(TASK DETAILS): When writing out the entries below, keep only the lines from the line with "Where should I click to: Expand" to the line with "The width and height of the screenshot is (1088, 927).", both included, exactly as they are, and leave the pictures aside.

Top of RECORDS SHOWN

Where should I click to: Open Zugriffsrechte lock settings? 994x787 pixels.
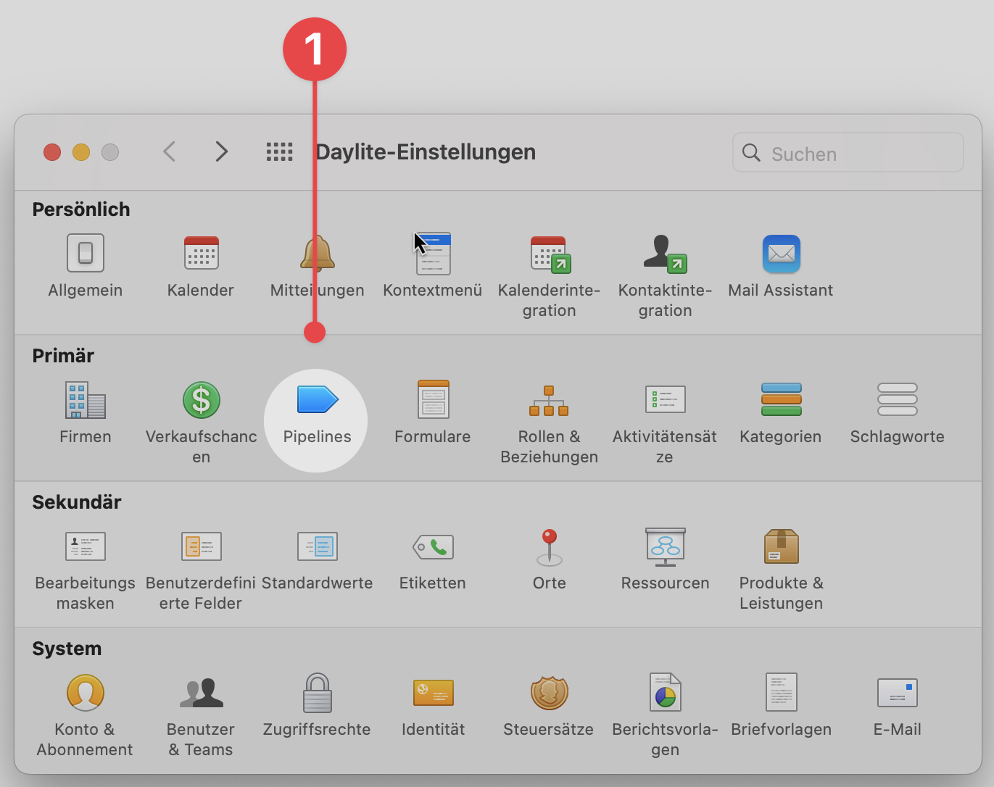[317, 694]
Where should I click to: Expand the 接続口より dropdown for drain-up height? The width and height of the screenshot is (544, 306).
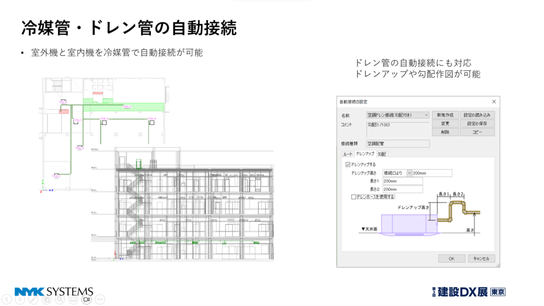click(410, 173)
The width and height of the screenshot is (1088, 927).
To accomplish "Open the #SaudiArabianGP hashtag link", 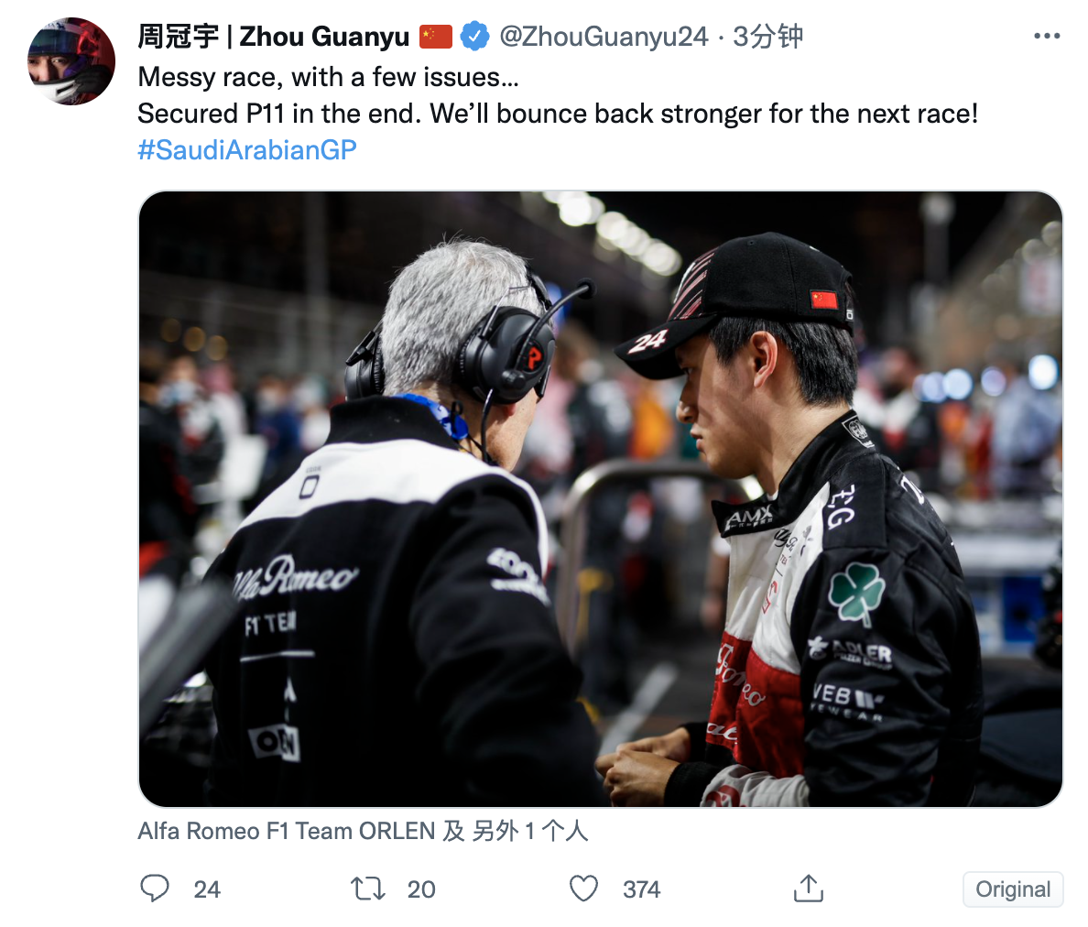I will click(247, 150).
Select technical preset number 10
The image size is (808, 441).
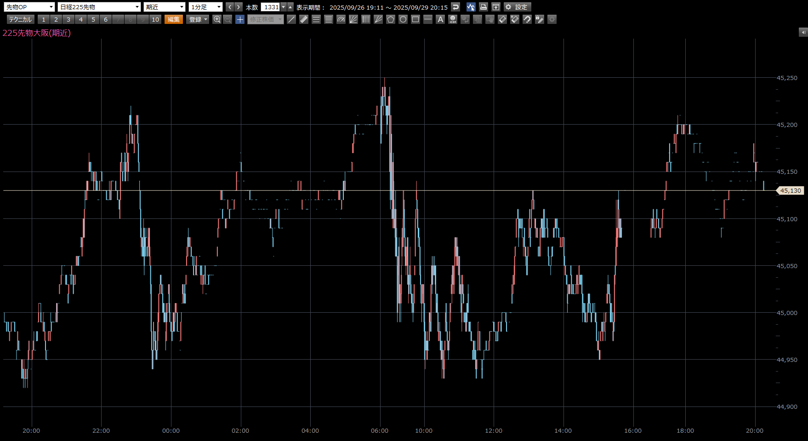(155, 19)
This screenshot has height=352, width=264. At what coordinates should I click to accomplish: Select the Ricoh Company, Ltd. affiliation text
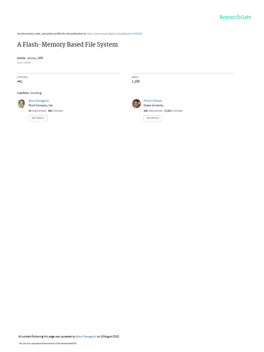(x=41, y=105)
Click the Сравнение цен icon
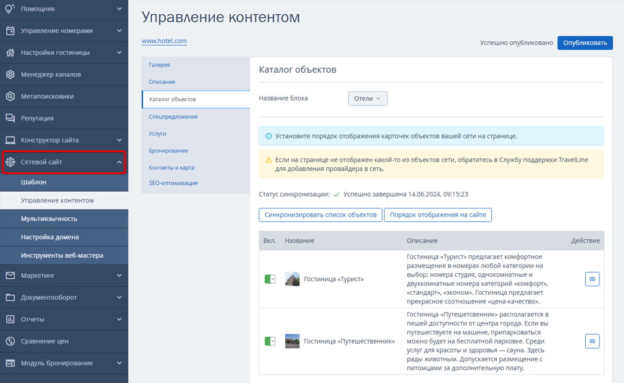Viewport: 624px width, 383px height. click(x=10, y=341)
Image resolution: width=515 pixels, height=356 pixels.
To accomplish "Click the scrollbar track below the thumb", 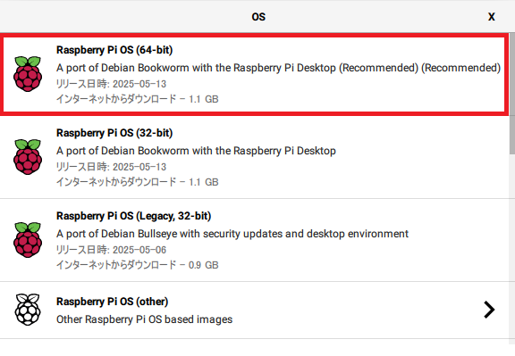I will click(x=512, y=246).
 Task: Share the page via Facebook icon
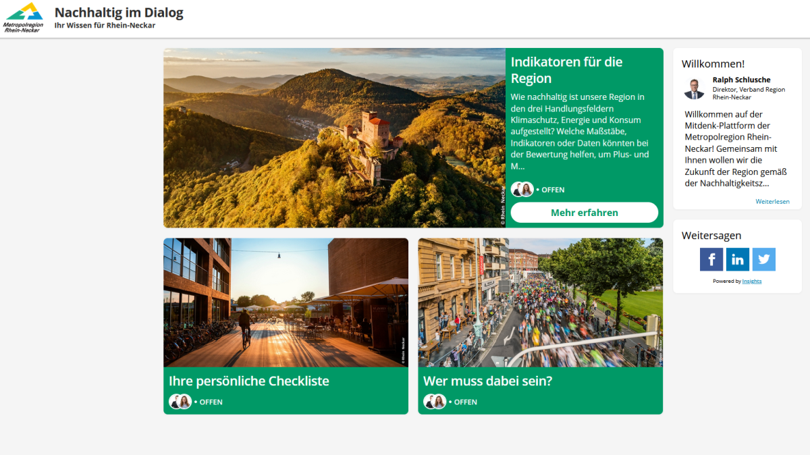[711, 259]
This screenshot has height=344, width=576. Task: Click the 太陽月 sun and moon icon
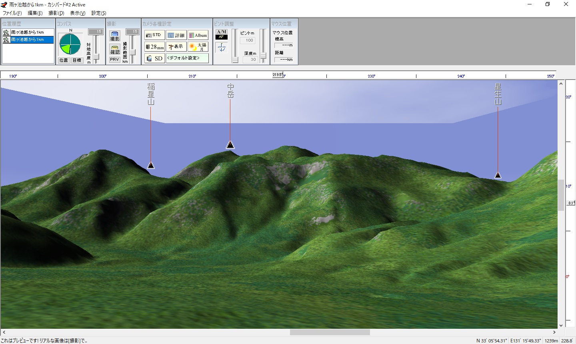point(198,46)
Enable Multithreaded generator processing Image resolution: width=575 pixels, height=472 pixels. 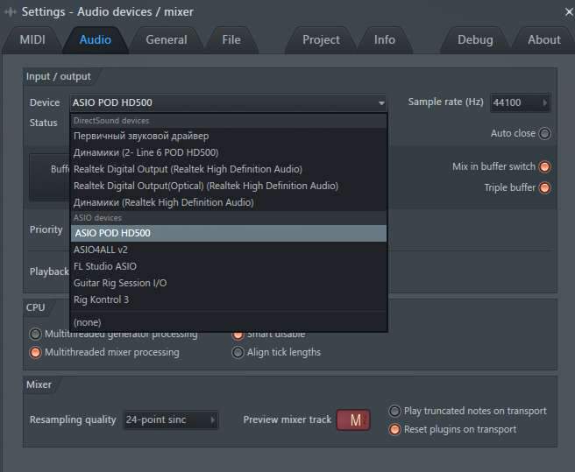coord(36,334)
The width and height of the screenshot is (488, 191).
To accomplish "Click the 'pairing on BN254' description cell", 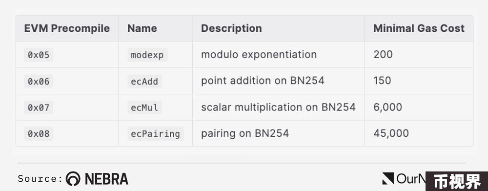I will tap(278, 133).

Bottom of RECORDS SHOWN

(YOUR SOLUTION):
Where should I click to: Expand the 接続口より dropdown for drain-up height? The width and height of the screenshot is (544, 306).
click(410, 173)
The width and height of the screenshot is (1088, 927).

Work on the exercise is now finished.